──────── SUPPLIED PASSAGE

The oldest confirmed evidence of humans in Nicaragua dates back 8,000 years to a site close to Bluefields, on the Caribbean coast. By around 1,500 BC, the whole of what is now Nicaragua was settled. As the years went on, agriculture took over and the rise of mini-states become commonplace. Although Nicaragua was far south of the large Mayan and Aztec civilizations, they did not completely miss out on their influence. Aztec calendars and carvings of the Mayan god Quetzalcoatl have been discovered in Nicaragua. The Spanish also found tribes speaking dialects of the Mayan and Aztec languages.
The first European to set eyes on what is now Nicaragua was Christopher Columbus on his final voyage in 1502. Sailing south from Honduras, Columbus got stuck in the mouth of the Rio Coco that today borders Nicaragua and Honduras. Local indigenous led his fleet to safety in canoes. There is no evidence that Columbus and his crew never came ashore in Nicaragua. It was left to Gil Gonzalez Davila and his conquistadors traveling north from Panama in 1522 to actually set foot in Nicaragua and start conquering the country for the Spanish. Gonzalez Davila entered Nicaragua along the west coast, where the city of Rivas now stands. There he met a local cacique (chief) named Nicarao who welcomed Davila and his men with open arms. Davila repaid Nicarao’s hospitality by forcing the chief to convert to Christianity. The land known as Nicaragua was named after Nicarao, the word agua (water) tacked onto the end, in honor of the region’s many lakes and rivers.

────────────────
──────── SOURCE INFORMATION

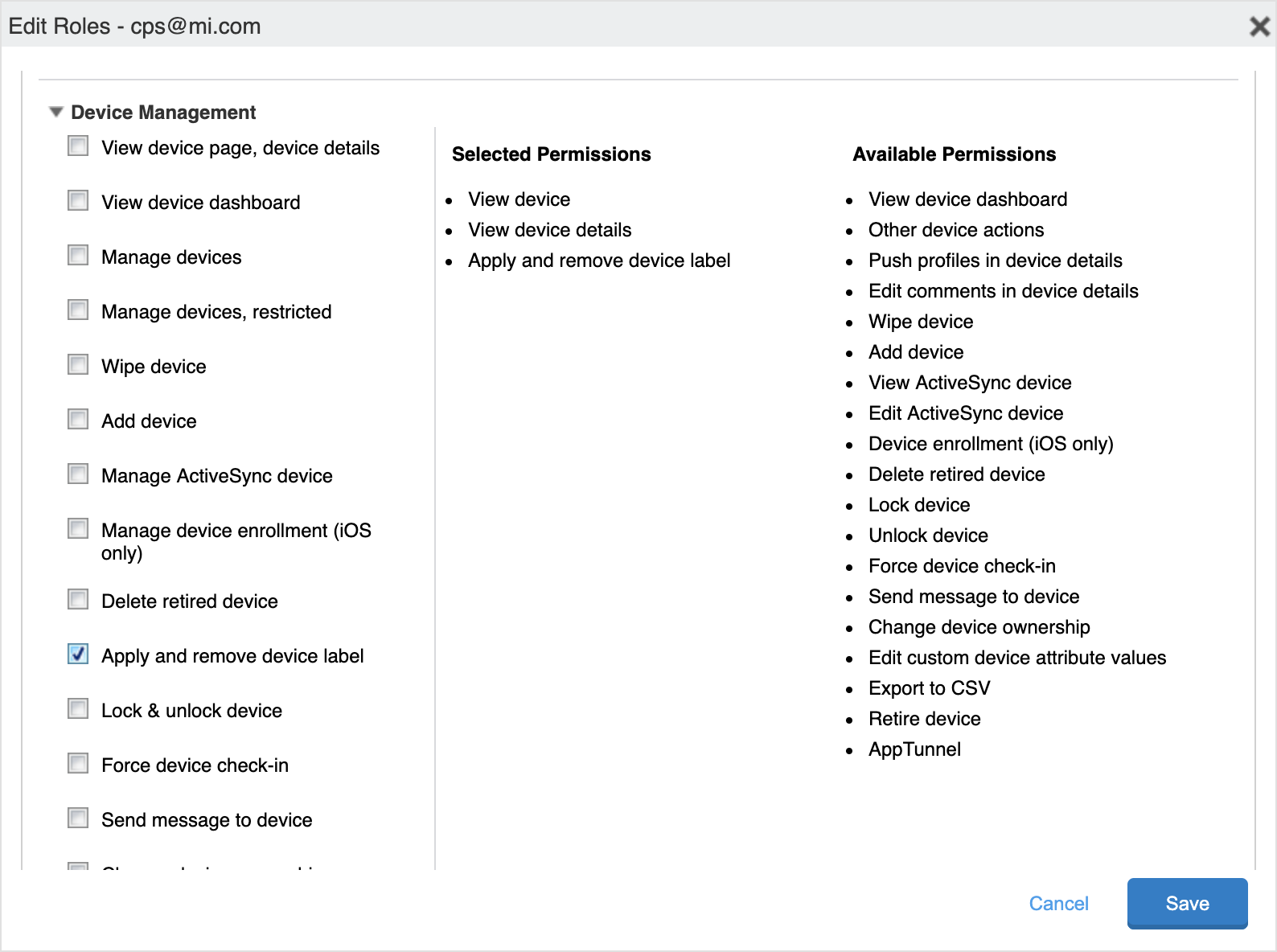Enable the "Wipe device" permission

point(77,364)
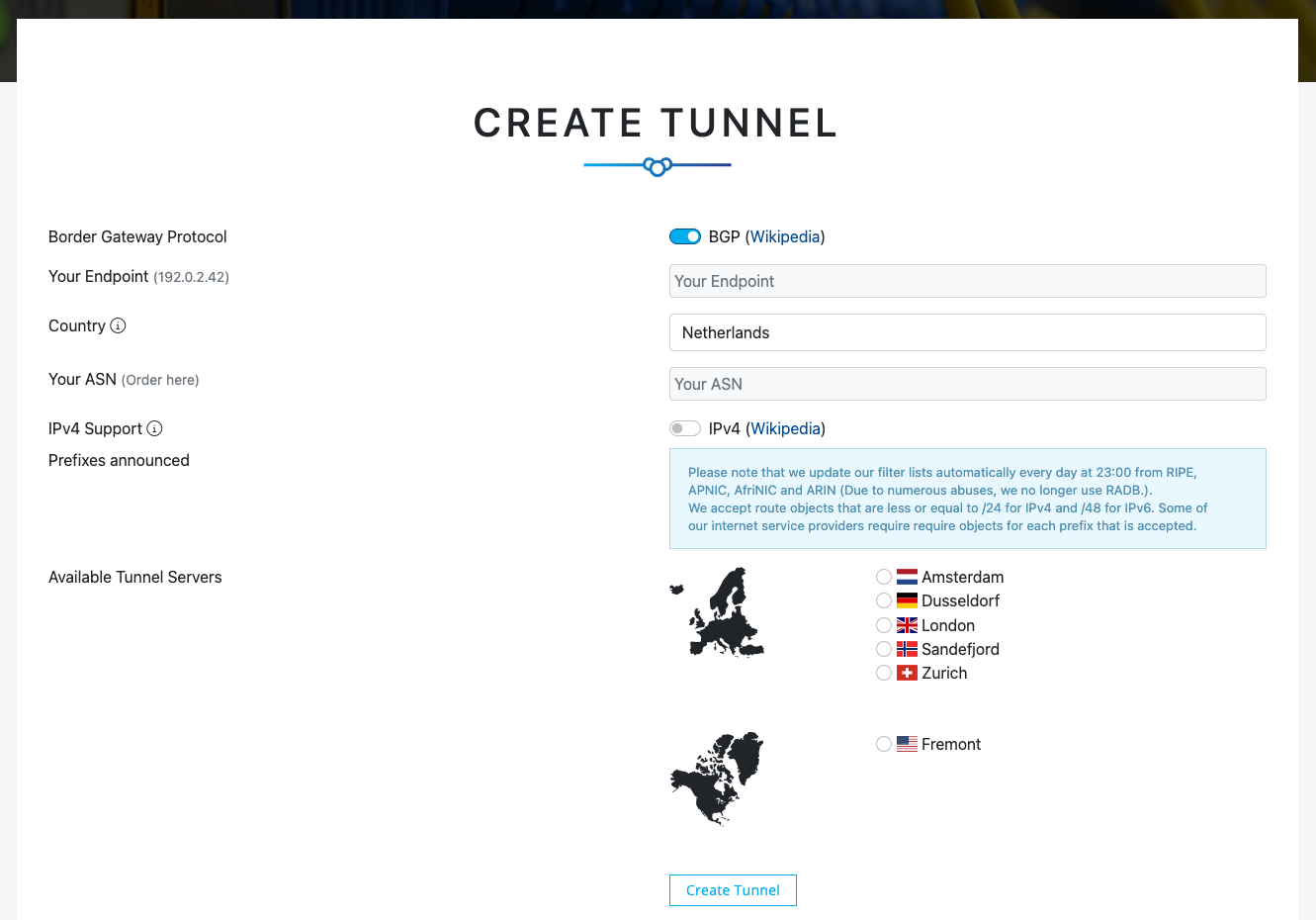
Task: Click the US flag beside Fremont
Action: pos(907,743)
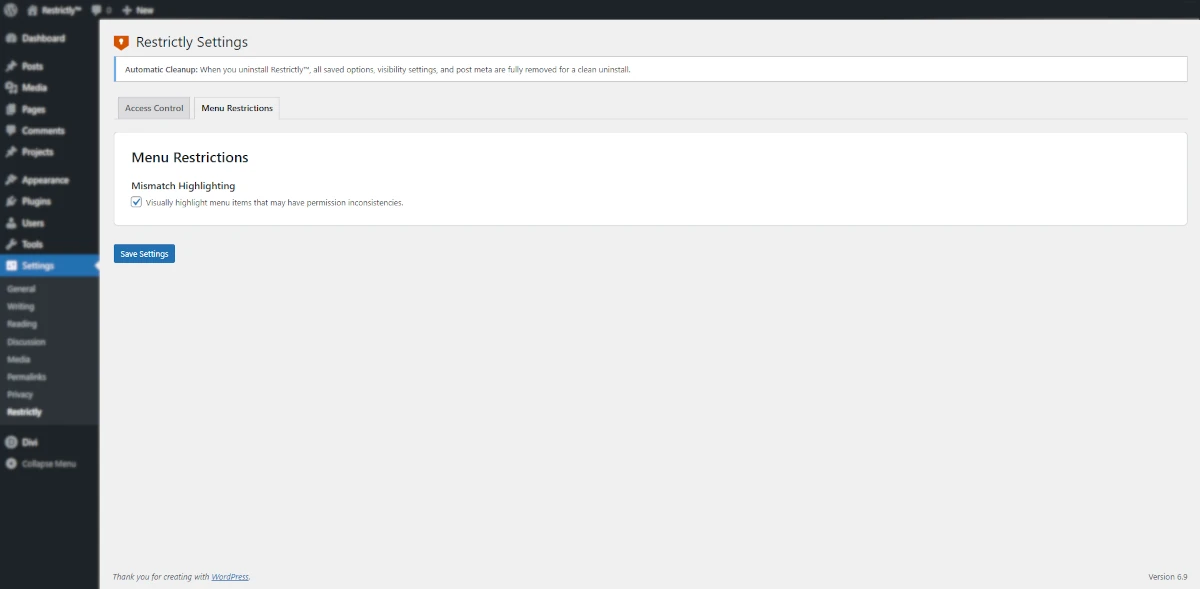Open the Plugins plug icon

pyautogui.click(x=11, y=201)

────────────────

## EXERCISE
Repeat the passage on early Nicaragua word for word, starting at "The oldest confirmed" and ending at "and Aztec languages.". The listing above stands apart from the passage on early Nicaragua.

## SOLVED EXERCISE
The oldest confirmed evidence of humans in Nicaragua dates back 8,000 years to a site close to Bluefields, on the Caribbean coast. By around 1,500 BC, the whole of what is now Nicaragua was settled. As the years went on, agriculture took over and the rise of mini-states become commonplace. Although Nicaragua was far south of the large Mayan and Aztec civilizations, they did not completely miss out on their influence. Aztec calendars and carvings of the Mayan god Quetzalcoatl have been discovered in Nicaragua. The Spanish also found tribes speaking dialects of the Mayan and Aztec languages.